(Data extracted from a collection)
+===+

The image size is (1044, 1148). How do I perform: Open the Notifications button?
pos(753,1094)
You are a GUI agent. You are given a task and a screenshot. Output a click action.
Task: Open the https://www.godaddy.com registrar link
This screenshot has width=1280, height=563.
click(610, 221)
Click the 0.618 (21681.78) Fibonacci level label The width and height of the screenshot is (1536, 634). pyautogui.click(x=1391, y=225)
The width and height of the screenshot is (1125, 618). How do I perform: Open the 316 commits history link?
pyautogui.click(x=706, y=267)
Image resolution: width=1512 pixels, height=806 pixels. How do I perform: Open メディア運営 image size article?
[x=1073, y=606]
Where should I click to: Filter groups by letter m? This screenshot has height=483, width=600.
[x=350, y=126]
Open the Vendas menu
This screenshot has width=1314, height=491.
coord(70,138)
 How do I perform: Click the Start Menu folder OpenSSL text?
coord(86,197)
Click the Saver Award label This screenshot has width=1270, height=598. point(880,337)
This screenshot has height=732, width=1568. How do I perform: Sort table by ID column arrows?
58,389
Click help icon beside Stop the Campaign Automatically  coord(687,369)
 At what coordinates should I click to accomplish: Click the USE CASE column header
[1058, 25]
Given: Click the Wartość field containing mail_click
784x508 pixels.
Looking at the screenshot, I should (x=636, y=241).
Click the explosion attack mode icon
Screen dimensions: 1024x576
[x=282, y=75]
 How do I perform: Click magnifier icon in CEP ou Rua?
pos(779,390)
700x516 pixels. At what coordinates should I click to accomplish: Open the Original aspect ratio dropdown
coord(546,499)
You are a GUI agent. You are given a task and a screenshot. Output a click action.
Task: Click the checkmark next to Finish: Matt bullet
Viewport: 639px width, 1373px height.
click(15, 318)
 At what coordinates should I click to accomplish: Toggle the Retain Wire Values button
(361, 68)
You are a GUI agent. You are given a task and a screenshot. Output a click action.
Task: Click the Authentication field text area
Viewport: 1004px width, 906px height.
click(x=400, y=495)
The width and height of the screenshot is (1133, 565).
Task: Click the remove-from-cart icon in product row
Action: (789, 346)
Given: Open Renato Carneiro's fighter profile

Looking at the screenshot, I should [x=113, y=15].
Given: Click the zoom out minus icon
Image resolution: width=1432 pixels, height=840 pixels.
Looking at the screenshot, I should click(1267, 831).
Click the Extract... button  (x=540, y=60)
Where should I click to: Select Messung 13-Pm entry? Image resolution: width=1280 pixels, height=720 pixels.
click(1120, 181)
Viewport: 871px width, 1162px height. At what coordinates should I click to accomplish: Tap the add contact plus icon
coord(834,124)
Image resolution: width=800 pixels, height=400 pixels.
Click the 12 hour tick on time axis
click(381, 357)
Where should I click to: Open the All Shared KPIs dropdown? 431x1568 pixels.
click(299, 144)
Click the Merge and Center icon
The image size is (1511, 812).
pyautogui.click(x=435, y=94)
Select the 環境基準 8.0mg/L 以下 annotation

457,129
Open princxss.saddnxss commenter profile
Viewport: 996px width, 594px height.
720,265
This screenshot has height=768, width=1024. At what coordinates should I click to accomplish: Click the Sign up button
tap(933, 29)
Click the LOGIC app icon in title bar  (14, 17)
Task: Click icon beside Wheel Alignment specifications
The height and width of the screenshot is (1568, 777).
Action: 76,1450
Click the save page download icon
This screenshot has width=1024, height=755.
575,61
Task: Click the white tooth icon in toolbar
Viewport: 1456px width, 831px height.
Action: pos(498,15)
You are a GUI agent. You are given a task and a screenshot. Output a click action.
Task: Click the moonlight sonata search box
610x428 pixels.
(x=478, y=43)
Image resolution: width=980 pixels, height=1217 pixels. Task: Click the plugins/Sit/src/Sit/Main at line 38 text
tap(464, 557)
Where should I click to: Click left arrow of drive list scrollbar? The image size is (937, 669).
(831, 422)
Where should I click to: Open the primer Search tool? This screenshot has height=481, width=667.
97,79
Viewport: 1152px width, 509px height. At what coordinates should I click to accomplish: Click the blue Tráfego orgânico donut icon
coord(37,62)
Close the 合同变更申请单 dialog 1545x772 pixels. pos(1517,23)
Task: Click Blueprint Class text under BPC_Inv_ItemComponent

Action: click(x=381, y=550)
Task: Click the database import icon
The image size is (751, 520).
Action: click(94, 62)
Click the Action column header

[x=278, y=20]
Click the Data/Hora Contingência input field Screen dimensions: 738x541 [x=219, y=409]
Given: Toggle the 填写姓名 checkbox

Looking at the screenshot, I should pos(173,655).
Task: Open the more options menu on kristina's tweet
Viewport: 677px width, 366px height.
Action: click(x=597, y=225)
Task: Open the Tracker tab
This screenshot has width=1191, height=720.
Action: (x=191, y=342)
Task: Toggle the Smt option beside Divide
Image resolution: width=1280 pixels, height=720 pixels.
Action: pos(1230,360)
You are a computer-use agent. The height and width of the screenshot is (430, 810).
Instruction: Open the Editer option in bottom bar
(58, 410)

+===+

[Task statement]: Set down the records again without altering a word.

[Reply to the exercise]:
The image size is (1044, 1148). How do I perform: Open the Notifications button?
pos(753,1094)
You are a GUI agent. You are given a task and a screenshot. Output a click action.
Task: Open the https://www.godaddy.com registrar link
This screenshot has width=1280, height=563.
click(610, 221)
Click the 0.618 (21681.78) Fibonacci level label The width and height of the screenshot is (1536, 634). pyautogui.click(x=1391, y=225)
The width and height of the screenshot is (1125, 618). How do I perform: Open the 316 commits history link?
pyautogui.click(x=706, y=267)
Image resolution: width=1512 pixels, height=806 pixels. How do I perform: Open メディア運営 image size article?
[x=1073, y=606]
Where should I click to: Filter groups by letter m? This screenshot has height=483, width=600.
[x=350, y=126]
Open the Vendas menu
This screenshot has width=1314, height=491.
coord(70,138)
 How do I perform: Click the Start Menu folder OpenSSL text?
coord(86,197)
Click the Saver Award label This screenshot has width=1270, height=598. point(880,337)
This screenshot has height=732, width=1568. How do I perform: Sort table by ID column arrows?
58,389
Click help icon beside Stop the Campaign Automatically  coord(687,369)
 At what coordinates should I click to accomplish: Click the USE CASE column header
[1058, 25]
Given: Click the Wartość field containing mail_click
784x508 pixels.
Looking at the screenshot, I should (x=636, y=241).
Click the explosion attack mode icon
Screen dimensions: 1024x576
[x=282, y=75]
 How do I perform: Click magnifier icon in CEP ou Rua?
pos(779,390)
700x516 pixels. At what coordinates should I click to accomplish: Open the Original aspect ratio dropdown
coord(546,499)
You are a GUI agent. You are given a task and a screenshot. Output a click action.
Task: Click the checkmark next to Finish: Matt bullet
Viewport: 639px width, 1373px height.
click(15, 318)
 At what coordinates should I click to accomplish: Toggle the Retain Wire Values button
(361, 68)
You are a GUI agent. You are given a task and a screenshot. Output a click action.
Task: Click the Authentication field text area
Viewport: 1004px width, 906px height.
click(x=400, y=495)
The width and height of the screenshot is (1133, 565).
Task: Click the remove-from-cart icon in product row
Action: (789, 346)
Given: Open Renato Carneiro's fighter profile

Looking at the screenshot, I should [x=113, y=15].
Given: Click the zoom out minus icon
Image resolution: width=1432 pixels, height=840 pixels.
Looking at the screenshot, I should click(1267, 831).
Click the Extract... button  (x=540, y=60)
Where should I click to: Select Messung 13-Pm entry? Image resolution: width=1280 pixels, height=720 pixels.
click(1120, 181)
Viewport: 871px width, 1162px height. At what coordinates should I click to accomplish: Tap the add contact plus icon
coord(834,124)
Image resolution: width=800 pixels, height=400 pixels.
Click the 12 hour tick on time axis
click(381, 357)
Where should I click to: Open the All Shared KPIs dropdown? 431x1568 pixels.
click(299, 144)
Click the Merge and Center icon
The image size is (1511, 812).
pyautogui.click(x=435, y=94)
Select the 環境基準 8.0mg/L 以下 annotation

457,129
Open princxss.saddnxss commenter profile
Viewport: 996px width, 594px height.
720,265
This screenshot has height=768, width=1024. At what coordinates should I click to accomplish: Click the Sign up button
tap(933, 29)
Click the LOGIC app icon in title bar  (14, 17)
Task: Click icon beside Wheel Alignment specifications
The height and width of the screenshot is (1568, 777).
Action: 76,1450
Click the save page download icon
This screenshot has width=1024, height=755.
575,61
Task: Click the white tooth icon in toolbar
Viewport: 1456px width, 831px height.
Action: pos(498,15)
You are a GUI agent. You are given a task and a screenshot. Output a click action.
Task: Click the moonlight sonata search box
610x428 pixels.
(x=478, y=43)
Image resolution: width=980 pixels, height=1217 pixels. Task: Click the plugins/Sit/src/Sit/Main at line 38 text
tap(464, 557)
Where should I click to: Click left arrow of drive list scrollbar? The image size is (937, 669).
(831, 422)
Where should I click to: Open the primer Search tool? This screenshot has height=481, width=667.
97,79
Viewport: 1152px width, 509px height. At what coordinates should I click to accomplish: Click the blue Tráfego orgânico donut icon
coord(37,62)
Close the 合同变更申请单 dialog 1545x772 pixels. pos(1517,23)
Task: Click Blueprint Class text under BPC_Inv_ItemComponent

Action: click(x=381, y=550)
Task: Click the database import icon
The image size is (751, 520).
Action: click(94, 62)
Click the Action column header

[x=278, y=20]
Click the Data/Hora Contingência input field Screen dimensions: 738x541 [x=219, y=409]
Given: Toggle the 填写姓名 checkbox

Looking at the screenshot, I should pos(173,655).
Task: Open the more options menu on kristina's tweet
Viewport: 677px width, 366px height.
Action: click(x=597, y=225)
Task: Open the Tracker tab
This screenshot has width=1191, height=720.
Action: (x=191, y=342)
Task: Toggle the Smt option beside Divide
Image resolution: width=1280 pixels, height=720 pixels.
Action: pos(1230,360)
You are a computer-use agent. The height and width of the screenshot is (430, 810).
Instruction: Open the Editer option in bottom bar
(58, 410)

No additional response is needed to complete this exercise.